Параноидальное чувство бессилия

Анна Ильченко. Родилась в 1987 году в Коломбо, Шри-Ланка. Историк искусства. Живет в Москве.

Фотографический документ как один из инструментов конструирования визуальности всегда существует в буферной зоне между художественным и нехудожественным. В большинстве случаев спасательной шлюпкой для утопающего в глубинах интерпретации оказывается механизм дифференциации субъекта, производящего образы, а также способа и логики их распространения. Механизм этот обнажается, когда речь заходит о репрезентации военного конфликта. В подобной ситуации становится очевидна зыбкость и проницаемость границы между, с одной стороны, документом, претендующим на строгое и объективное фиксирование фактов действительности, а с другой — художественным изображением, оставляющим простор для относительно свободной трактовки.

Карл фон Клаузевиц в трактате «О войне» говорил, что война является областью недостоверного. Любое стратегическое решение всегда рискует обернуться провалом, так как воюющий в действительности сталкивается с «совершенно иным положением вещей, чем ожидал»[1]. Недостоверность сведений о расположении сил противника, положенных в основу тактической схемы, или иное неудачное стечение обстоятельств на поле боя ведут к неизбежной корректировке изначального плана действий. Современный дискурс о войне, наряду с прочими факторами, влияющими на ход боевых действий, уделяет внимание и указанному выше моменту неизвестности. Визуальный нарратив этого дискурса по своей природе историографичен. После катастрофы, оказавшись на руинах, субъект уже поставлен перед свершившимся фактом. Связанное с этим стремление раскрыть реальный ход событий порождает различные художественные стратегии, стремящиеся учесть степень достоверности, которую обеспечивает та или иная практика репрезентации.

some text
Энтони Хоги, «Спорные территории», 1996–2006

Магистральным направлением критики производства визуальных свидетельств является анализ в терминах власти и подчинения. В «Бауэри в двух неравнозначных системах описания» (1974–1975) Марта Рослер затрагивает вопрос о функции фотографии и текста, которые, помимо прочего, часто выступают инструментом борьбы против социальной несправедливости, неравенства, нищеты и дискриминации. Приводя в качестве примера работы такого фотожурналиста-разоблачителя, как Якоб Риис, Крэг Оуэнс утверждал, что Рослер подталкивает зрителя к выводу, что любая попытка говорить от имени угнетенных или не обладающих правом голоса заведомо приводит к тому, что говорящий узурпирует властную позицию. Снимая витрины магазинов и улицы неблагополучного района Нью-Йорка и сопровождая их абсурдными комментариями, Рослер намерено отказывается от повествования, изображающего представителей «низов». Говоря о значении обоих средств репрезентации, она не только оспаривает миф об «объективности фотографии», но и утверждает принципиальную невозможность «объективно» фиксировать действительное течение жизни посредством любого рода репрезентативных практик. Иными словами, фотограф-субъект обречен на поражение в своем стремлении отразить реальность.

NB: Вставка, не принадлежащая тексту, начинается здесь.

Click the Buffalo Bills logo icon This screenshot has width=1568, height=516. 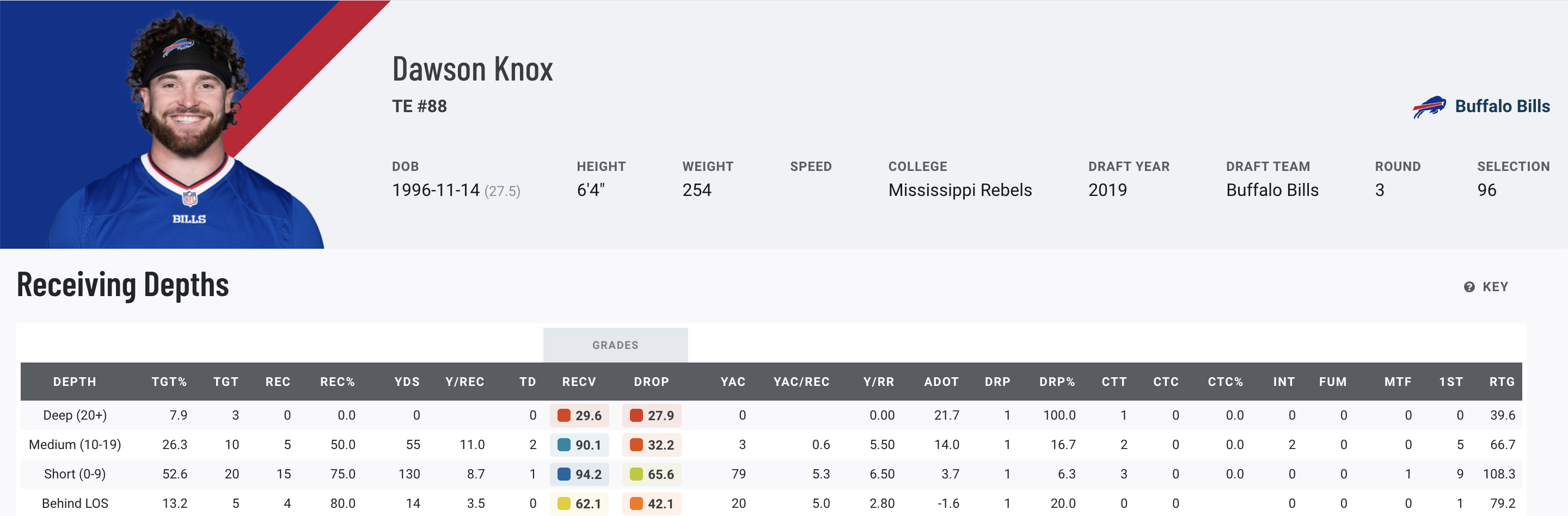[x=1429, y=107]
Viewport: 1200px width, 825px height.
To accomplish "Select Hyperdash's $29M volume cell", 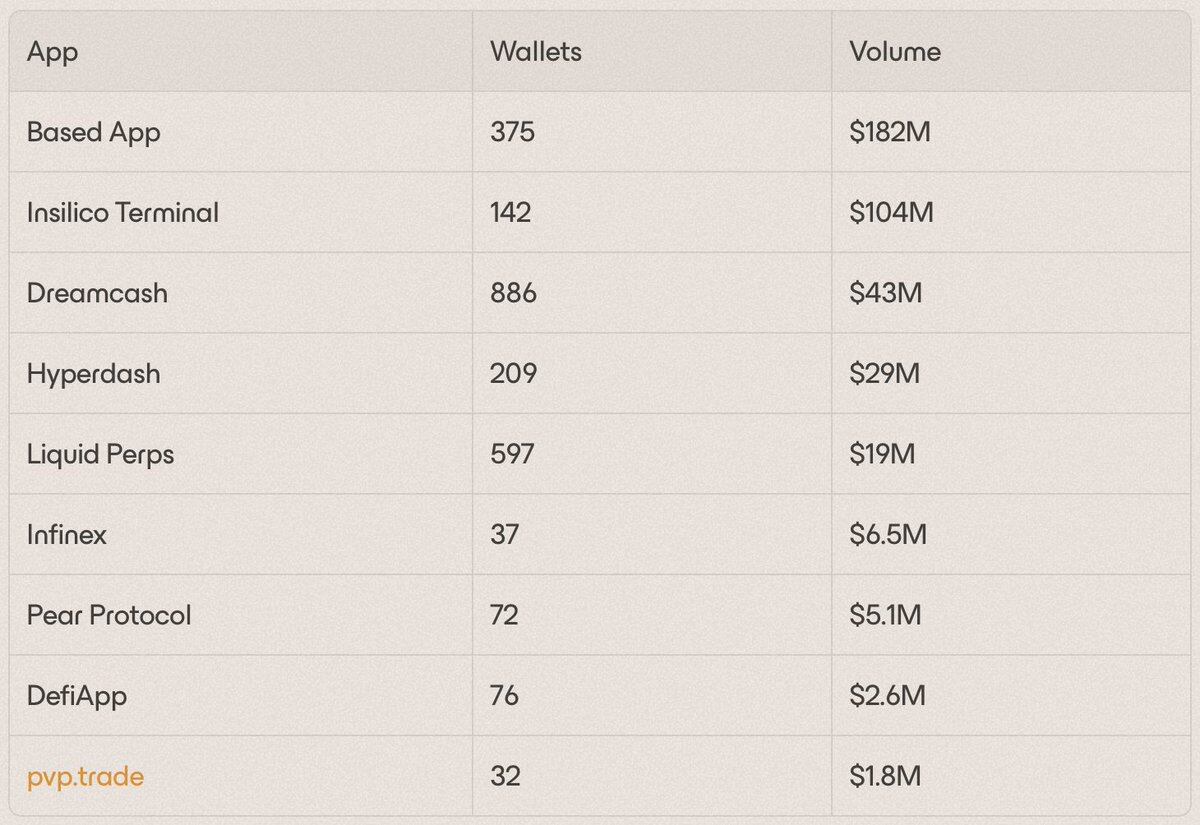I will (x=884, y=374).
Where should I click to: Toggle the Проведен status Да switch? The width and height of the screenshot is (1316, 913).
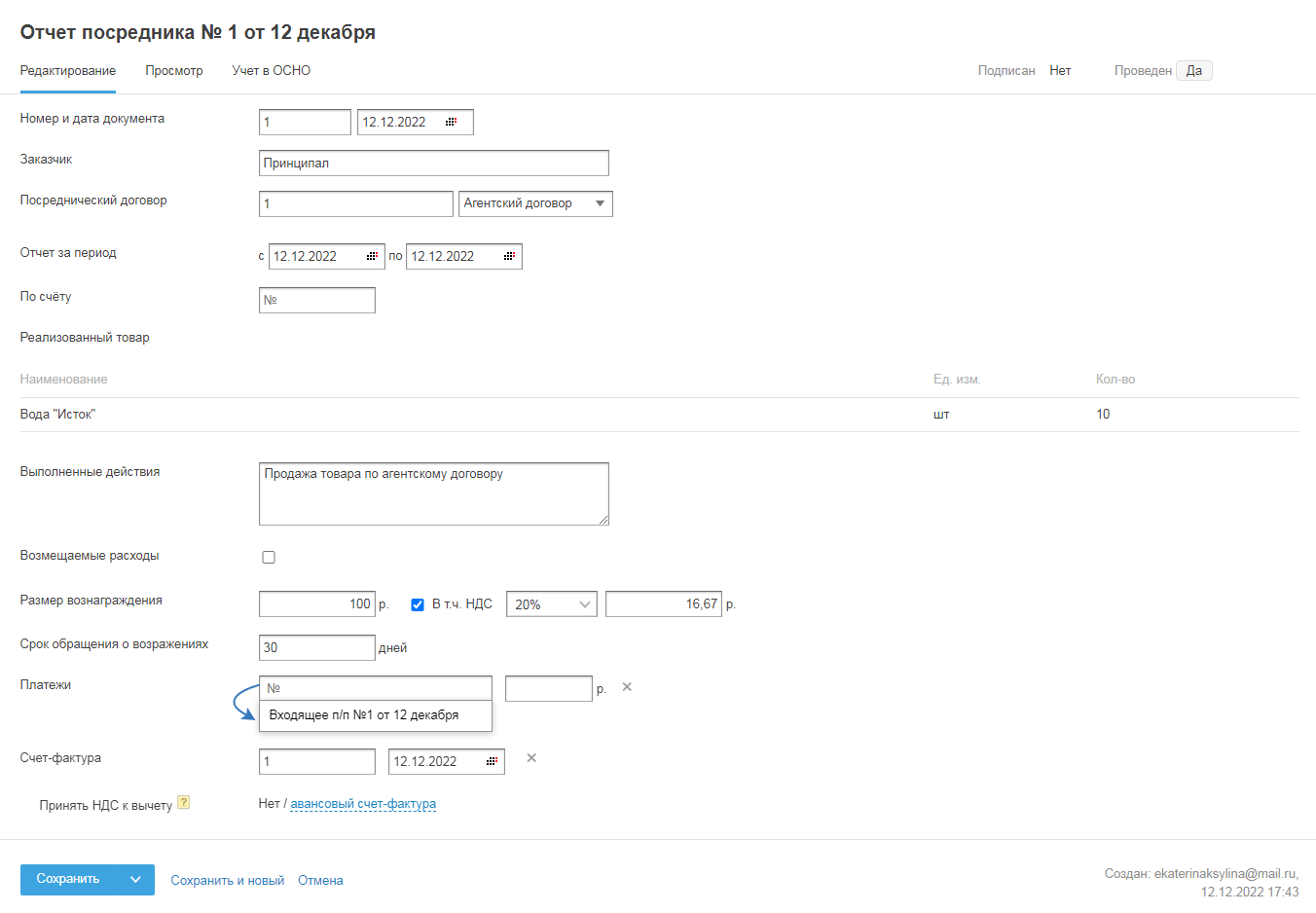(x=1193, y=71)
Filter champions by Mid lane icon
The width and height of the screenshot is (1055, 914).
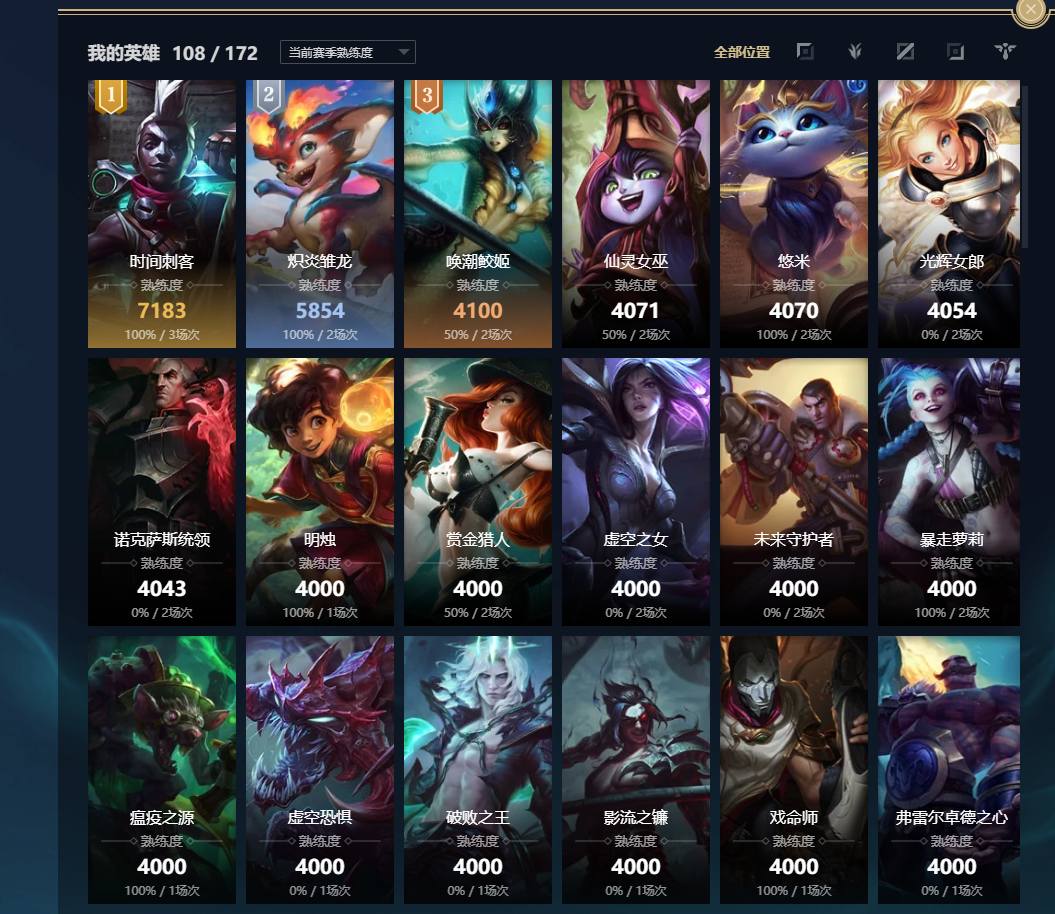905,52
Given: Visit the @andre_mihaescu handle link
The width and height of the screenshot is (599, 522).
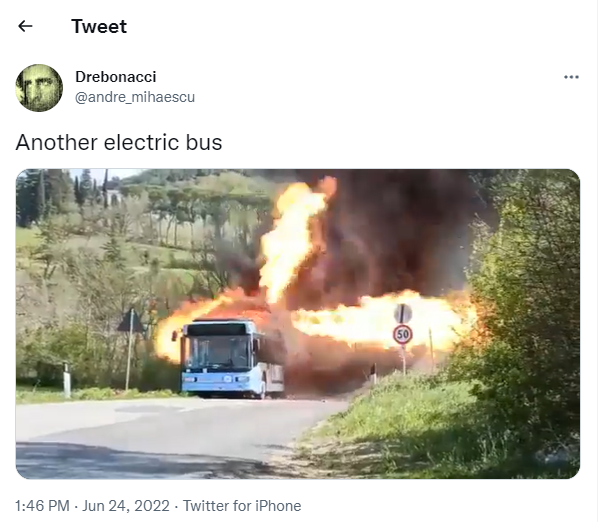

Тема спекулятивной объективности, рассматриваемой как инструмент практических стратегий доминирования, с наибольшей полнотой может быть раскрыта именно при анализе репрезентации войны — пожалуй, самого прямого и последовательного выражения указанных стратегий. С начала второй трети XIX века военный конфликт стал активно документироваться при помощи новых технических средств. При этом в общественном восприятии война постепенно превращается в поток визуальных материалов, функционирующих в статусе вещественных доказательств. На этом фоне показательна сама этимология слова «документ», происходящего от латинского documentum (docēre, доказывать), которое имеет очевидное отношение к правовому вокабулярию (то есть к вопросам урегулирования отношений и разрешения конфликтов). Документ выступает в качестве материального носителя информации о диспозиции взаимодействующих (и в этом смысле неизбежно противопоставленных друг другу) субъектов в определенный момент времени; носителя, не только информирующего о статусе этой связи, но и закрепляющего ее.

Выстраиваемая таким образом оппозиция свой-чужой очень хорошо демонстрирует логику и механизм производства образов как продолжение политики и идеологии, где «объективность» является инструментом не познания реальности, а ее конструирования. Визуальный документ, производимый каждой из противоборствующих сторон, претендуя на тотальность взгляда, таким образом как бы закрепляет (в данном случае не важно, мнимое или действительное, главное — желаемое) превосходство. Здесь уместно вспомнить слова Рослер о властной позиции говорящего. У побежденного нет голоса, его история — это история о нем, которая будет рассказана другими. С этой точки зрения советская военная фото- и кинодокументалистика о Великой Отечественной войне, часто приводимая в качестве примера визуального нарратива, который формировался как ряд идеологических проекций и использовал конкретные исторические события в своих целях, выглядит, возможно, лишь более откровенной (и в этом смысле парадоксальным образом менее спекулятивной) вариацией практик такого рода.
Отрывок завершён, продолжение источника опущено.